Feature changes of rheumatic fever in last ten years
10.3760/cma.j.issn.1007-7480.2009.07.010
- VernacularTitle:近十年风湿热的演变
- Author:
Xujing XIE
;
Li XU
;
Lin CHEN
;
Qiujing WEI
;
Buyun YU
- Publication Type:Journal Article
- Keywords:
Rheumatic fever;
Carditis;
Diagnosis;
Streptococcus
- From:
Chinese Journal of Rheumatology
2009;13(7):467-469
- CountryChina
- Language:Chinese
-
Abstract:
Objective To investigate the changes of clinical and laboratory manifestations of rheumatic fever (RF) in recent ten years by reviewing the medical data of 315 patients with RF. Methods Three hundred and fifteen in-patients and out-patients with RF during 1985-1995 (group A) and 1997-2007(group B) were selected. Their manifestations were compared. Results Male/female ratio was about 1:2. Carditis and polyarthritis were common manifestations. Compared with group A, the rate of low-grade fever and carditis increased and the rate of heart failure, positive rate of C reaction protein and antistreptolysin O decreased in group B. In group B, 61.4% patients fulfilled the updated Jones diagnostic criteria. 76.2% fulfilled the 2002-2003 WHO criteria.
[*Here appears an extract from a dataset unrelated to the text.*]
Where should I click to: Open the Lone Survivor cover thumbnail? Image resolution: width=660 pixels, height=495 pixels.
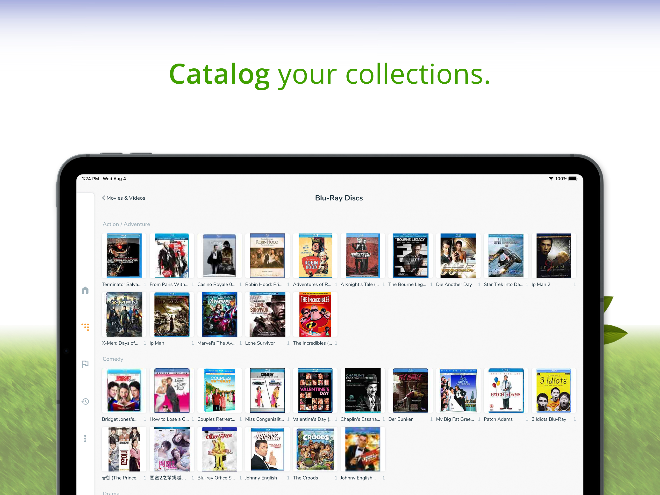(267, 314)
The sensitivity and specificity of peripheral blood lymphocyte procoagulant activity (PCA) for the diagnosis of rheumatic carditis was 79.1% and 71.4% respectively. That of the anti-streptococcal group A polysaccharide (ASP) antibodies was 70.3% and 70% respectively. Five to ten years follow-up clinical data were available for 35 cases since Dec. 1997. The recurrent rate of RF was 62.8%. Only 1/3 cases received regular secondary prevention. Recurrence rate of patients with regular secondary prevention was significantly lower than that of patients without regular secondary prevention. Conclusion Mild earditis has been increasing during last ten years. PCA and ASP are valuable tests for diagnosing rheumatic carditis. More emphasis should be paid to atypical cases, early diagnosis and regular secondary prevention in order to improve prognosis.